ISRAEL: Schools incubating anti-Christian attitudes

The Church of Loaves and Fishes in Tabgha, Galilee, Israel, following the June 2015 arson attack (Credit: Latin Patriarchate of Jerusalem)
The Church of Loaves and Fishes in Tabgha, Galilee, Israel, following the June 2015 arson attack (Credit: Latin Patriarchate of Jerusalem)

Bishops in Israel have claimed that bigoted attitudes endemic in the country’s schools could be responsible for a recent spate of anti-Christian attacks.

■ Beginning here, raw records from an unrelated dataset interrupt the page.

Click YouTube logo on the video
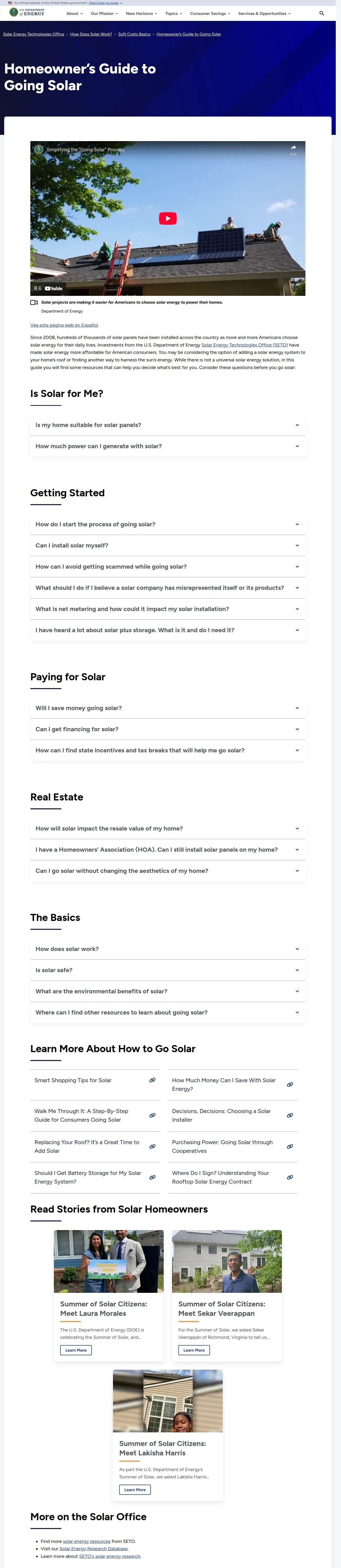This screenshot has width=341, height=1568. pyautogui.click(x=54, y=289)
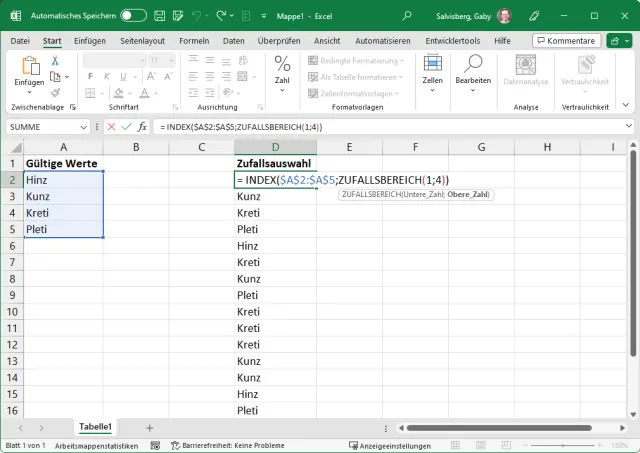The width and height of the screenshot is (640, 453).
Task: Click the fx insert function icon
Action: tap(143, 127)
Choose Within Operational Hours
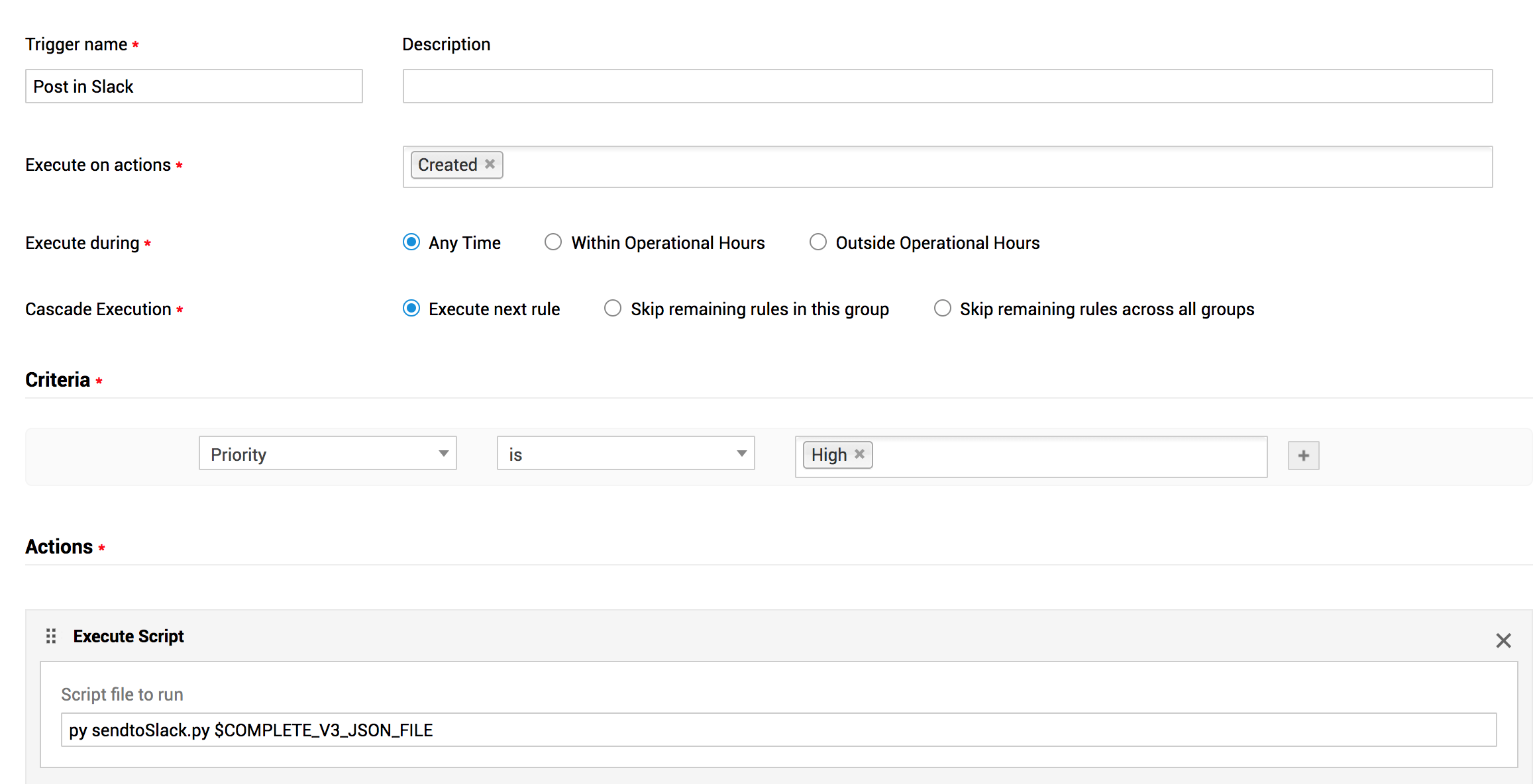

Speaking to Catholic charity Aid to the Church in Need (ACN), Auxiliary Bishop Giacinto-Boulos Marcuzzo of the Latin Patriarchate of Jerusalem, said the failure of the Israeli education system to promote plurality was threatening religious diversity in the Holy Land.

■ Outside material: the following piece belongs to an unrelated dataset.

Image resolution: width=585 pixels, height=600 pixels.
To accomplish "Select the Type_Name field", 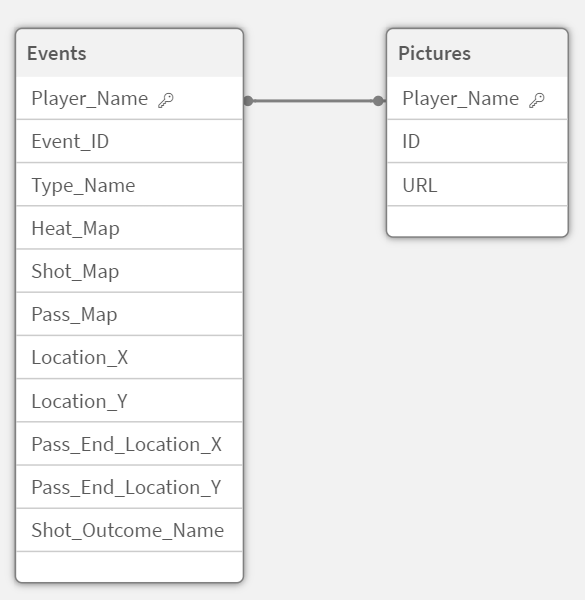I will pyautogui.click(x=129, y=185).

He said: “It is undoubtedly a question of education, and one that is caused by a more general problem of a certain cultural outlook, namely the refusal to accept the diversity of the other.”

On 11th February an incident in the Christian-majority town of Jish, northern Israel saw 100 car tyres slashed, as well as graffiti written in Hebrew on the walls of the town, that read: “Wake up, you Jews…Stop assimilating!”

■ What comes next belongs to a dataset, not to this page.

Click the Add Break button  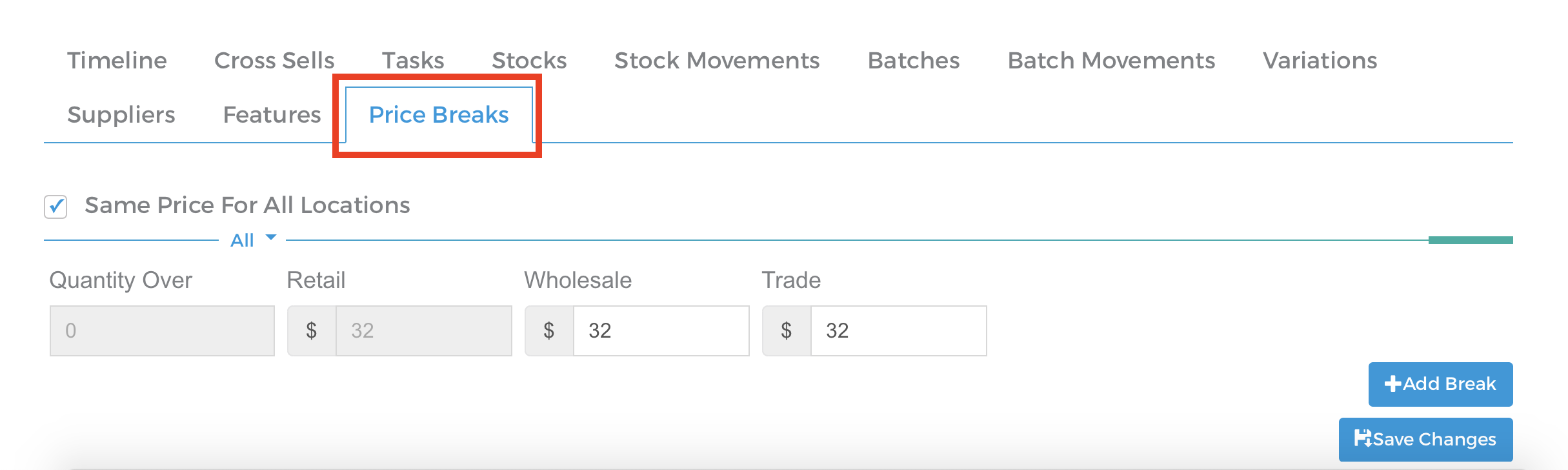(x=1440, y=384)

Incidents include an attack on Armenian Apostolic Orthodox seminarians in Jerusalem’s Old City on 8th June 2019. They were targeted by three young Jewish extremists who spat on them, saying “Death to the Christians” and “We will wipe you out of this country”.

Bishop Marcuzzo said: “We are extremely concerned because the mutual acceptance of others in society is the only sound basis of every society, above all amid the very great ethnic, cultural, religious and political diversity of Israel and the Middle East.”

“Such an attitude undermines the very basis of the social cohesion and solidarity which are the foundation of every country.

“We are also concerned because this culture does not tend toward reconciliation and peace, which should be the primary goal of every country in the region.”

The Assembly of the Catholic Ordinaries of the Holy Land (AOCTS), representing Catholic Church leaders – both Roman Catholic and eastern Catholic – in the Holy Land, have also raised concerns about the Israeli education system.

In a 2012 message, calling on the authorities to address problems in the education system, AOCTS said: “What is happening today in Israeli society that the Christians should become the scapegoats and be targeted by these acts of violence?

“What kind of teaching and contempt towards Christians is being taught in the schools? And why are those responsible never arrested or brought to trial?”

They also requested “the educational system to be radically changed, for otherwise the same causes will [lead to] the same effects.”

But the AOCTS’s requests to discuss these issues with the authorities have been repeatedly turned down.

Bishop Marcuzzo said: “For over 10 years the AOCTS has been asking for a meeting with the relevant ministers or even the Prime Minister himself – but so far, nothing.”